That is why, when I returned to Thomas Mann’s novel The Magic Mountain during my long recovery process, I abandoned my paperback for the excellent Audible version. I typically listen while on the go, which helps me to remember text better than when I am sitting in my chair at home. In the case of The Magic Mountain, I experienced the second half of the book while learning to hike again on my favorite trail in the Catalina Mountains north of Tucson. I wrote a long piece about the novel, broken into three parts, for The Battleground, incorporating photos I had taken during my hikes. Although most pieces of mine attract more readers, that one is dear to my heart.

My type of dyslexia makes it much easier for me to read from flat surfaces than curved ones. As a consequence, I read much faster on screens or photocopies that lie flat. That’s fine for research but feels strange to me when I want to immerse myself in a fictional world. So I generally read non-fiction on my laptop these days and listen to novels.

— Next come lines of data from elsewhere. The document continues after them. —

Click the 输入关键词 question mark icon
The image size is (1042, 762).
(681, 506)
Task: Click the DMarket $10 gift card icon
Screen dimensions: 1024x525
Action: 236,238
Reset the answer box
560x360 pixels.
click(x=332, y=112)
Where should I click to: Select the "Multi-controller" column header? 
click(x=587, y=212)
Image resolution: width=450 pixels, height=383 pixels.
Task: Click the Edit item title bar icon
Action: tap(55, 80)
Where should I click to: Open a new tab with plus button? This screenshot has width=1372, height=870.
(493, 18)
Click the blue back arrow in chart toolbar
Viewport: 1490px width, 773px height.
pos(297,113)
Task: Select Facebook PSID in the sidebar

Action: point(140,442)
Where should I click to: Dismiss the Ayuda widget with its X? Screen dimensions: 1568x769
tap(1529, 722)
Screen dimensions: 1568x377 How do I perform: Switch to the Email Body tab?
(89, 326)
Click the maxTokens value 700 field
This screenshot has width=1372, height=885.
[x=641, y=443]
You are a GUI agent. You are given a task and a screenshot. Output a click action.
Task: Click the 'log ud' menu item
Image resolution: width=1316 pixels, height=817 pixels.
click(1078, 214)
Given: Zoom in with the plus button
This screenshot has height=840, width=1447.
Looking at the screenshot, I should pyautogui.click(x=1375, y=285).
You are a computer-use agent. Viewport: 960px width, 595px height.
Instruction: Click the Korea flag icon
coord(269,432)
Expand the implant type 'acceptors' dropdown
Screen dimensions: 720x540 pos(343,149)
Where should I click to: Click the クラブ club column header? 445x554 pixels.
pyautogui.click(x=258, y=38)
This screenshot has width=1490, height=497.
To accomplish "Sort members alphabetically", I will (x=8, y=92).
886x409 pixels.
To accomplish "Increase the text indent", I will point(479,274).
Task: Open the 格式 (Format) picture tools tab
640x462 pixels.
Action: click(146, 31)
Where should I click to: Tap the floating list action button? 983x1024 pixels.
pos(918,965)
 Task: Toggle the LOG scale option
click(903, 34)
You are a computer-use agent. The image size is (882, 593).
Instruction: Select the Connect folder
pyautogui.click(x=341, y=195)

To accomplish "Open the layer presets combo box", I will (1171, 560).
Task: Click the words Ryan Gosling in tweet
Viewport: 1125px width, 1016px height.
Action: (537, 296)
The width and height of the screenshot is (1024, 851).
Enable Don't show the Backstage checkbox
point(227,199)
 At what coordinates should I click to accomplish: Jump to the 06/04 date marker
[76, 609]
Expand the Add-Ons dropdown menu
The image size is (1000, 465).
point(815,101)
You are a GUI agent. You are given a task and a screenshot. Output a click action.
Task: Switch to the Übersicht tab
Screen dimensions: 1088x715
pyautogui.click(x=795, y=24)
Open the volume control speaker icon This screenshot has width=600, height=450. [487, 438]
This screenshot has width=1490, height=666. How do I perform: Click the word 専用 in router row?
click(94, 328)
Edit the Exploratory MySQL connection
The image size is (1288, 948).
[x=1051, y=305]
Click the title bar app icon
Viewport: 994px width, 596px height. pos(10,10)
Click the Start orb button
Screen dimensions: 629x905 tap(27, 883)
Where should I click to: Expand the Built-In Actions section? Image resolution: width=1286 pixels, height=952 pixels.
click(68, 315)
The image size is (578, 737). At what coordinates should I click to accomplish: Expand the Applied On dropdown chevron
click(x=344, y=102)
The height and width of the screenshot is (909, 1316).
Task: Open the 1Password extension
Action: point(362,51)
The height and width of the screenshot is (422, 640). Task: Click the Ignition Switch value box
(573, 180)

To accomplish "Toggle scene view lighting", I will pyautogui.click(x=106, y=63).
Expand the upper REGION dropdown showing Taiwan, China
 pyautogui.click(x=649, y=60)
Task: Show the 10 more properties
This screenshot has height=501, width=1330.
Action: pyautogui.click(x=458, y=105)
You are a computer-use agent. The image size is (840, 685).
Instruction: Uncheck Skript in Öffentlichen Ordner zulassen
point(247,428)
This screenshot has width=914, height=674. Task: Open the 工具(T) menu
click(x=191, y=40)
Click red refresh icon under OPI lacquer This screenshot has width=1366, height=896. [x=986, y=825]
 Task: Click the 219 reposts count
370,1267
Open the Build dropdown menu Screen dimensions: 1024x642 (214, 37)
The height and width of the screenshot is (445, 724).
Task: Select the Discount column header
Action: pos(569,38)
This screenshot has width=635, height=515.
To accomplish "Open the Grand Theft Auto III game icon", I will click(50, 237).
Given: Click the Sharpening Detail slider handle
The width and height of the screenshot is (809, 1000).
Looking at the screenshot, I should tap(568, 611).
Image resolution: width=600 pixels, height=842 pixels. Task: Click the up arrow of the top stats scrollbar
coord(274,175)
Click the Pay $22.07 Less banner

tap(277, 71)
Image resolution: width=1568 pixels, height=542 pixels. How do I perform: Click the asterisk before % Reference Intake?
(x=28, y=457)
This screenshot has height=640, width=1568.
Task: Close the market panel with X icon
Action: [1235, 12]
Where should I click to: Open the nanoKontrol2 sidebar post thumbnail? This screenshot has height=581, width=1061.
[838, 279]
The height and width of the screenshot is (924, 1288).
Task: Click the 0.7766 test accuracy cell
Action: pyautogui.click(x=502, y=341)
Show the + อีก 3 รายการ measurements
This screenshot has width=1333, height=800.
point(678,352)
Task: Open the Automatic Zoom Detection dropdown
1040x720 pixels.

In terms of what I like to read, detective and espionage fiction are my go-to genres for pleasure reading, which in 2024 usually means pleasure listening. John Le Carré’s Cold War narratives have been a favorite of mine since I was a teenager, and I enjoy revisiting them periodically. One of the reasons why Viet Thanh Nguyen’s Pulitzer Prize-winning novel The Sympathizer, recently adapted into an HBO mini-series, places high on my list of recent novels is that it takes me back to that mode of storytelling but approaches it from a different angle. Another reason is that he is the only recipient of a Macarthur Genius Grant that I once defeated at Scrabble!

Over the past decade, I have been trying to read classics of world literature in translation, since my professional training left me little time for literature that wasn’t in my fields, nineteenth and twentieth-century American literature. Some, like Don Quixote by Miguel de Cervantes, I read in book form. But I found it much easier to listen to Swann’s Way by Marcel Proust than to tackle it in print and not only because of my dyslexia.

I also read cultural theory because I enjoy it, perverse as that may sound, because I appreciate getting a lot out of a little. The same applies to poetry, though I haven’t engaged with it as much lately as I would like.

What advice do you have for aspiring authors?

The standard advice always seems to be to read widely and as much as you can. I think that’s definitely the case for children and teenagers. But once you are in your twenties, I would argue that it becomes just as important to read well instead of just reading for the sake of reading. That means SLOWING DOWN and reflecting on what you read, rather than rushing to the next book.

One exercise I’ve found valuable is copying down a paragraph that I particularly like by hand, in a notebook, and then writing notes about it. Something about the particular hand-and-brain connection there seems to make the words on the page or screen sink in differently and opens my eyes to details I might otherwise overlook.

Anything else you'd like to share?

For a number of years, I taught a class for first-year students in the honors college of a major university. The idea behind this course was to get these students, who were almost always the hard-working and motivated sort, to make their writing less impersonal, since these students often had difficulty later in their undergraduate years writing the kind of self-descriptions required for applications to graduate and professional school.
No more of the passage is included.